There are ways to make the acquisition of real estate into an Asset – don’t misunderstand me. What I’m saying is that if you are counting on your family home as a “nest egg,” you’d better at least build a second nest to put some eggs in. Putting all of your eggs in the investment-basket of your family home is risky at best.

So what is the best Asset you can buy, when you’re just starting out? Is it stocks, bonds, or rental units? Is it gold, or other commodities? I’ll submit (along with Robert Kiyosaki, by the way) that the answer is Financial Education. Education, an “Asset,” you ask? Yes, Financial Education is perhaps the most powerful asset, because once you have it you will be attuned to the vast world of opportunities out there, and be in a position to wisely discern which opportunities are in your best interest.

As a former accountant, I understand Robert Kiyosaki’s Assets/Liabilities formula very well. But as clearly stated as it is in his book, I can tell you that this equation was never presented this clearly in any of my accounting classes. We learned how to keep track of other people’s money – not to build wealth for ourselves.
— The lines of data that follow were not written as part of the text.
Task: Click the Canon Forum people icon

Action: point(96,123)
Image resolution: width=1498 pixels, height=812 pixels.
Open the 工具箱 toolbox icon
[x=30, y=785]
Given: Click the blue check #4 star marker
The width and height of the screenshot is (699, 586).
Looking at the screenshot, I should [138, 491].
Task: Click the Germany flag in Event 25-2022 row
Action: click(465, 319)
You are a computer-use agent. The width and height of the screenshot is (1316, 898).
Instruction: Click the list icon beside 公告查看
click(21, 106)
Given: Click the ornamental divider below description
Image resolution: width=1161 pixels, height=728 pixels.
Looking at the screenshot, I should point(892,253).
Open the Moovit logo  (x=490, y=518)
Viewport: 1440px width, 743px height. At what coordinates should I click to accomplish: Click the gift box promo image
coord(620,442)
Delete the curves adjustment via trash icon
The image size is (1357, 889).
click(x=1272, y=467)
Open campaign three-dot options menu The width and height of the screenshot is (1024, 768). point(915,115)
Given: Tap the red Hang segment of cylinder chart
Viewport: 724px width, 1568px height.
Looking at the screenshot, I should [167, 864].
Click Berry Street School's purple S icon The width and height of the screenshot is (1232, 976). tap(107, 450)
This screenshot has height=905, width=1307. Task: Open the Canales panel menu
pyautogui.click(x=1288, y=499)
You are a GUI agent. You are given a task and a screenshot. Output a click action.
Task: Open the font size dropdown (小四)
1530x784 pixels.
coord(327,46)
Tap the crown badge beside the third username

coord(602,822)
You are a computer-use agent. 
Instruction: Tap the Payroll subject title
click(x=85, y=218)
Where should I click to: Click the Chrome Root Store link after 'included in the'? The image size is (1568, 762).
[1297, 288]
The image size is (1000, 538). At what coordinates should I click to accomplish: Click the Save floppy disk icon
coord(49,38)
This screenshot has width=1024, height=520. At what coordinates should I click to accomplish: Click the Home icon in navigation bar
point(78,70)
This is an entirely different skillset, and a powerful distinction: true Financial Education is learning how to recognize and acquire Assets, and determine with reliability that they will generate passive income.

So having left my soul-depleting job back in February, and having now read Robert Kiyosaki’s powerful book Rich Dad Poor Dad (have I mentioned that this book is a must read?), I determined that my first course of action would be to expand my Financial Education.

As I said, my educational experience in the past six months has been psychotic – perhaps “multiple personality disorder” is a better description – but I know it will eventually come together in a workable package – it will just take the addition of that magic concoction of “Practice, practice, practice.”